Di Lamunti, ex PLG Kalimantan Tengah P-alam setara dengan 150 kg P2O5/ha rata-rata dapat memberikan hasil 4,5 t/ha GKG, tetapi kalau diberikan 75 kg P2O5/ha hasil yang diperoleh hanya 3,79 t/ha GKG, sedangkan di Palingkau Kalimantan Tengah dengan dosis yang sama dapat memberikan masing-masing 3,7 t/ha dan 3,4 t/ha GKG (Supardi et al., 2000). Pemupukan P-alam hingga 60% erapan maksimum P dalam tanah sulfat masam Sumber Agung dan Sumber Rejo di Pulau Rimau, Sumatera Selatan dapat meningkatkan kadar P tersedia, namun belum dapat menurunkan kadar unsur beracun Fe2+, Fe-Al oksida, dan amorf serta sulfat dalam tanah. Unsur beracun diatas ditemukan dalam jumlah yang lebih tinggi pada tanah sulfat masam potensial yang baru teroksidasi dibandingkan tanah sulfat masam aktual (Setyorini, 2001). Oleh karena itu diperlukan kehati-hatian dalam mereklamasi atau melakukan pencucian/drainase di tanah sulfat masam potensial, apalagi jika kandungan liat tinggi. Lebih lanjut ia menyatakan bahwa erapan P maksimum pada tanah sulfat masam aktual mencapai 2,000 µg P/g sedangkan pada sulfat masam potensial sedikit lebih rendah yaitu sekitar 1,666 µg P/g. Nilai erapan maksimum yang tinggi pada sulfat masam aktual dari pada sulfat masam potensial diakibatkan perbedaan kadar dan jenis liat, kadar pirit, pH, Al dan Fe, serta bahan organik. Ditinjau dari distribusi bentuk P-anorganik pada tanah sulfat masam diatas, terlihat bahwa fraksi Fe-P dan Al-P mendominasi jumlah P anorganik pada tanah sulfat masam potensial sedangkan fraksi Al-P dan Ca-P dominan pada sulfat masam aktual. Faktor-faktor yang mempengaruhi ketersediaan P pada tanah sulfat masam antara lain pH, Alo, Feo, Ald, Fed, dan pirit. Tingginya kadar Fe dan Al bentuk amorf pada tanah sulfat masam mempengaruhi distribusi fraksi Panorganik (Setyorini, 2001).
Dari hasil penelitian Konsten dan Sarwani (1990), di Pulau Petak Kalimantan Selatan, diperoleh bahwa oksidasi pirit setelah reklamasi membuat tanah di daerah tersebut sangat masam, dijenuhi oleh Al dan mempunyai pH antara 3 dan 4. Adanya garam-garam besi bebas dan Al menyebabkan keracunan tanaman dan defisiensi K dan Ca sangat sering terjadi. Kemasaman tanah aktual dari tanah sulfat masam di Pulau Petak diduga dengan titrasi cepat pada pH 5,5, jumlah Al-dd sampai 60 mmol/g. Kemasaman tanah aktual untuk tanah pH kurang dari 4 adalah 20 mmol/100 g yang setara dengan keperluan kapur 15 t/ha. Potensi kemasaman sangat tinggi dengan kandungan pirit mencapai 8%.
Selanjutnya Konsten dan Sarwani (1990) mengemukakan bahwa untuk mengatasi kemasaman aktual yang tinggi dapat dilakukan dengan drainase dangkal, pencucian intensif tanah lapisan atas, yang dikombinasikan dengan pemberian kapur dan pupuk kalium.

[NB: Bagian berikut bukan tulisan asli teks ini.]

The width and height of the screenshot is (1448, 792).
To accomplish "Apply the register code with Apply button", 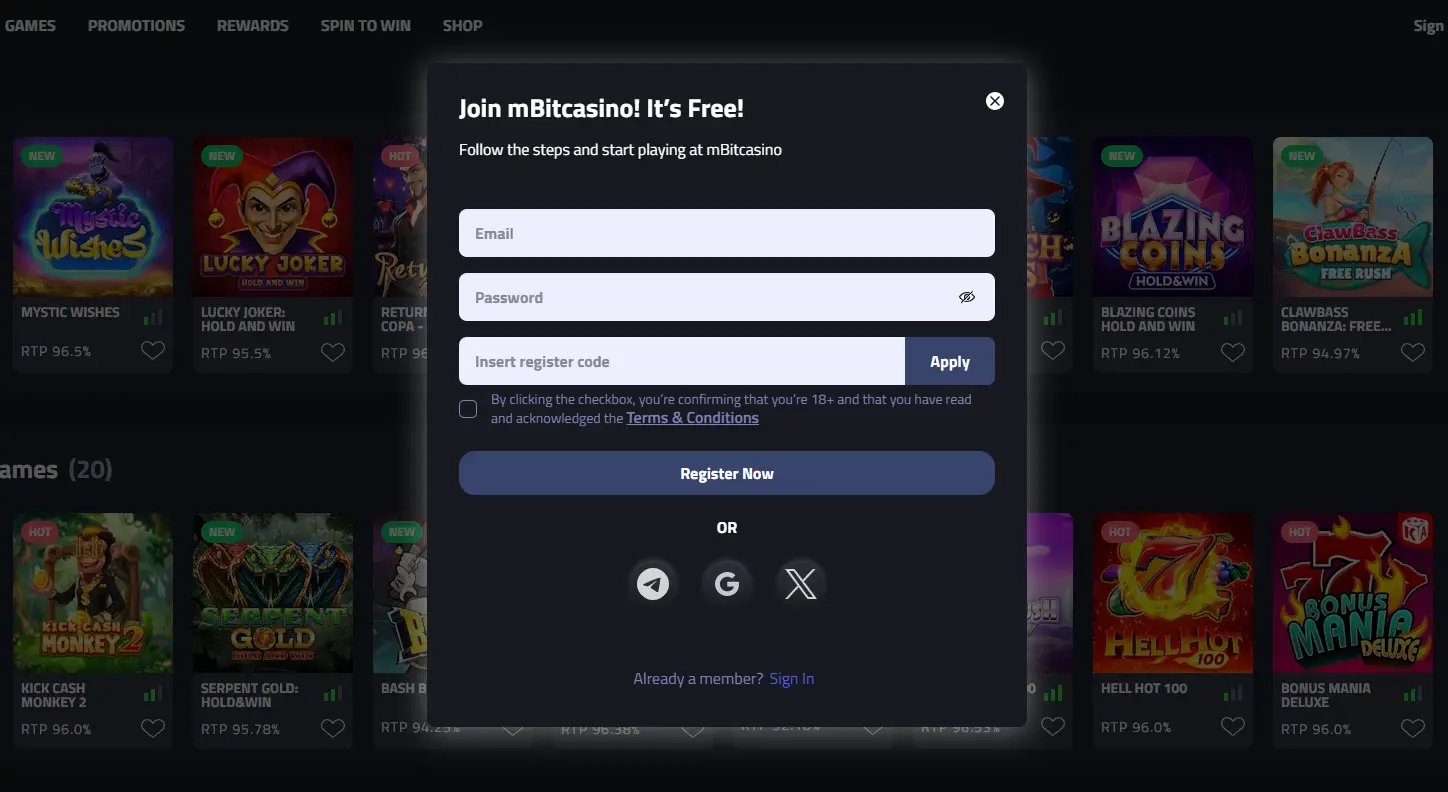I will (949, 361).
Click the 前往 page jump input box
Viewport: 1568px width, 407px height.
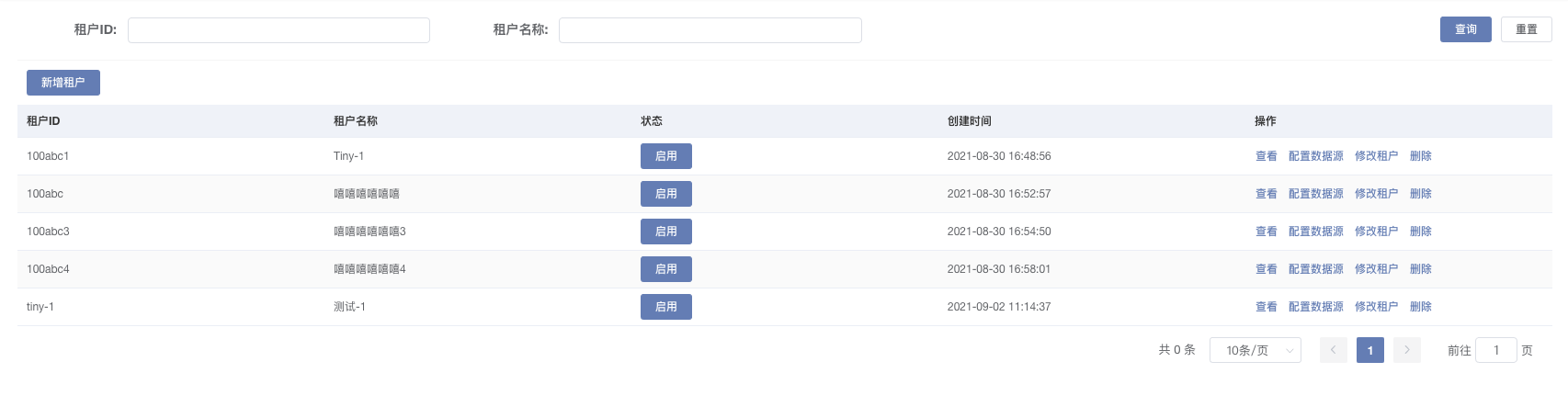[x=1495, y=350]
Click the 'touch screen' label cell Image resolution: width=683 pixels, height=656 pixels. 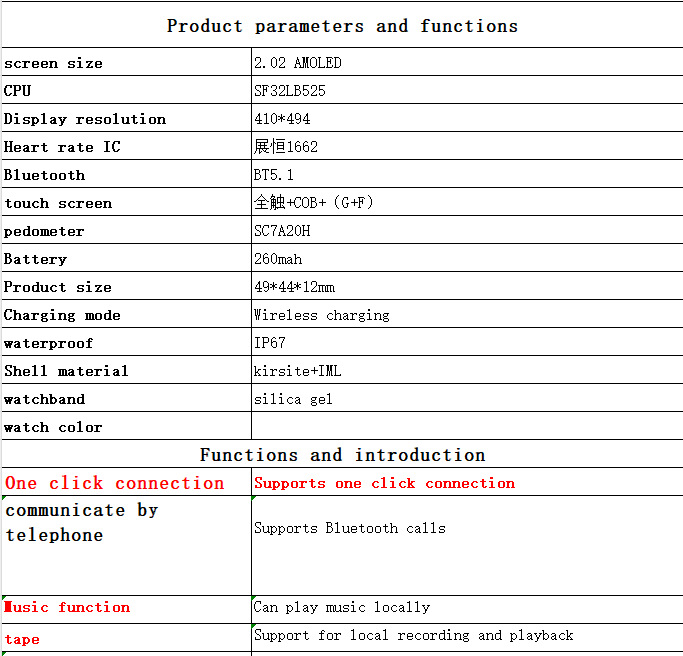pyautogui.click(x=126, y=203)

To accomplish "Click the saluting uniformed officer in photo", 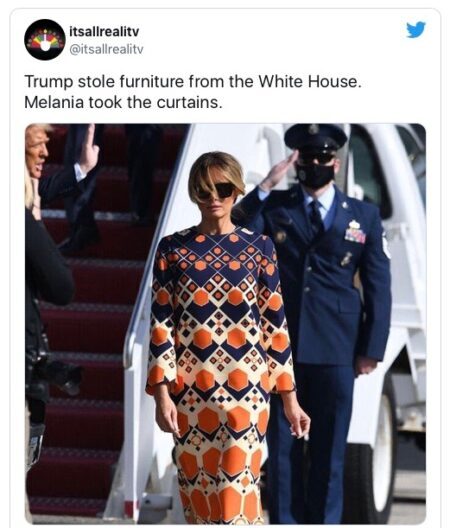I will point(323,303).

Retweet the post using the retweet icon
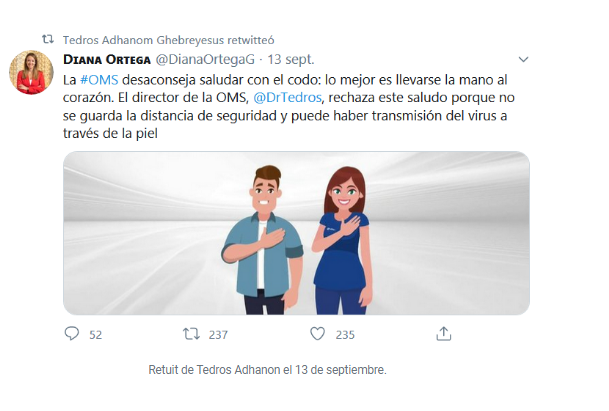[191, 334]
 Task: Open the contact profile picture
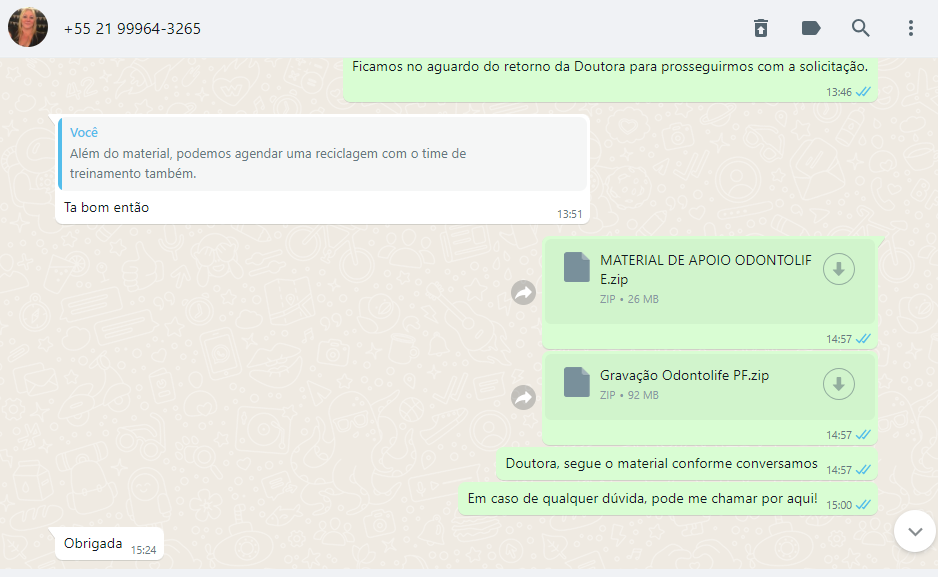tap(28, 28)
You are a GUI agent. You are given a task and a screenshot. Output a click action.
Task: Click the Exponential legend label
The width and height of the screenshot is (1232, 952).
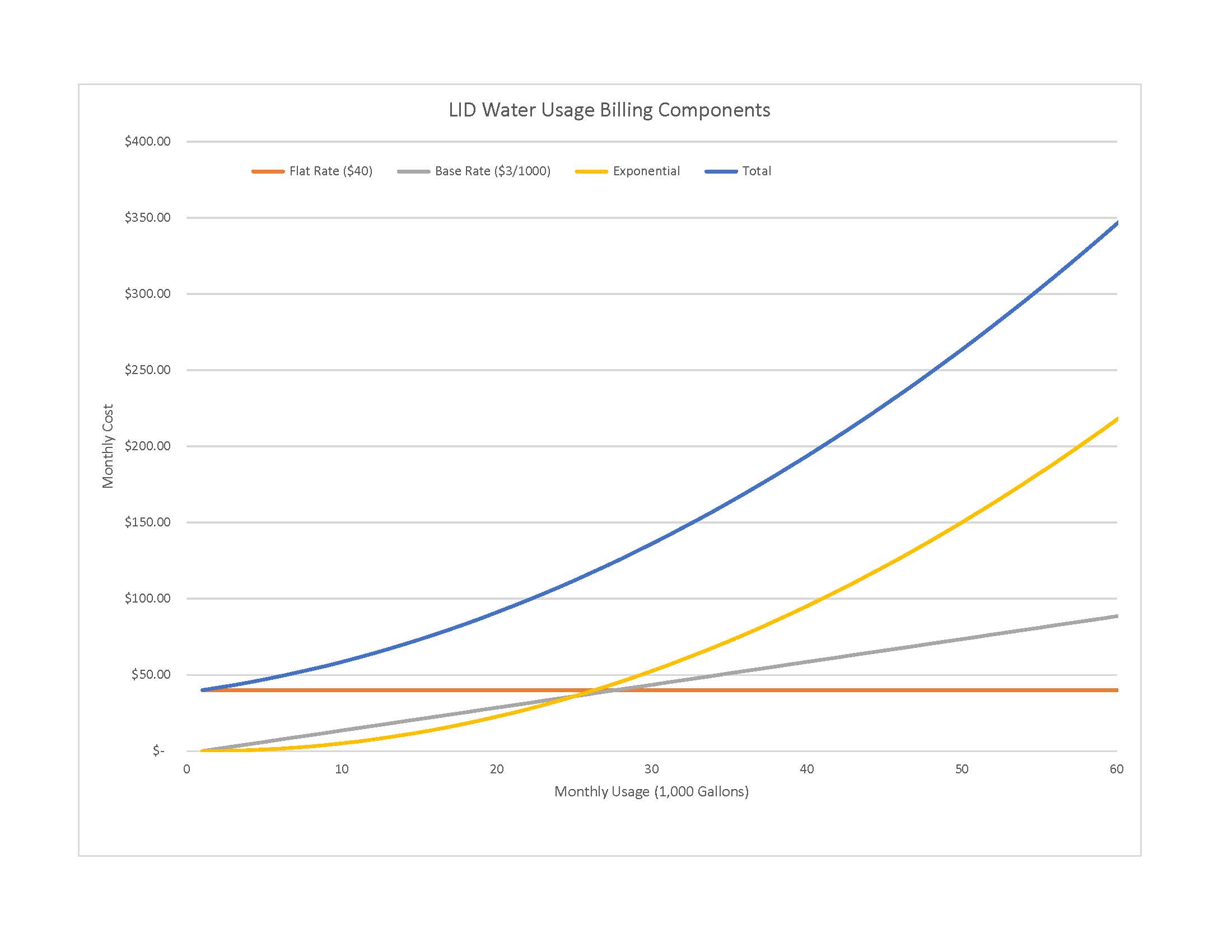pyautogui.click(x=646, y=171)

C. Penggunaan Varietas yang Adaptif
Tanaman yang dapat diusahakan dilahan sulfat masam antara lain tanaman padi, palawija (jagung, kedelai, kacang tanah, dan kacang hijau), sayuran (cabe, kacang panjang, kubis, tomat, dan terong), buah-buahan (rambutan, nanas, pisang, jeruk, nangka, dan semangka), dan tanaman industri (kelapa dan lada) (Suwarno et al., 2000). Tanaman tersebut dapat tumbuh baik bila tanahnya masih SMP dan sistem tata air mikro seperti saluran drainase dan ameliorasi tanah dilakukan dengan baik sesuai kondisi lahannya. Namun walaupun banyak tanaman pangan, buah-buahan, sayuran, dan tanaman industri dapat tumbuh di lahan rawa sulfat masam faktor pemasaman perlu dipertimbangkan.

a. Padi dan palawija
Penelitian adaptabilitas tanaman padi sawah telah lama dilakukan di lahan pasang surut khususnya pada tanah sulfat masam dan pertumbuhan tanaman padi lebih baik pada tanah sulfat masam dibandingkan pada tanah gambut dalam. Penelitian dimulai sejak sebelum Proyek Swamps sampai berakhir pada Proyek ISDP tahun 2000. Menurut Suwarno et al. (2000) sampai saat ini telah dilepas secara resmi 11 varietas yang cocok di lahan pasang surut (Tabel 4.4). Dari 11 varietas di atas nampaknya yang akan cocok untuk di lahan sulfat masam adalah Mahakam, Kapuas, Lematang, Sei Lilin, Banyuasin, Lalan, Batang hari, dan Dendang.
Namun untuk tanah sulfat masam aktual dimana kadar Al dan Fe sangat tinggi lebih baik ditanami varietas lokal yang telah adaptif seperti varietas Ceko, Jalawara, Talang, Gelombang, dan Bayur. Mengingat kondisi kesuburan tanah sulfat masam sangat beragam maka pemupukan perlu disesuaikan dengan hasil analisis tanahnya.
Tanaman palawija umumnya ditanam di lahan pekarangan sebagai kebun campuran dengan tanaman buah-buahan dan sayuran. Varietas kedelai yang cocok untuk tanah sulfat masam adalah varietas Wilis, Rinjani, Lokon, dan Dempo. Varietas kedelai tersebut mampu memberikan hasil 1,5- 2,4 t/ha, kacang tanah 3,5 t/ha, dan kacang hijau 1,2 t/ha biji kering, dan jagung yang sesuai adalah varietas Arjuna dengan hasil 3-4 t/ha biji pipilan kering.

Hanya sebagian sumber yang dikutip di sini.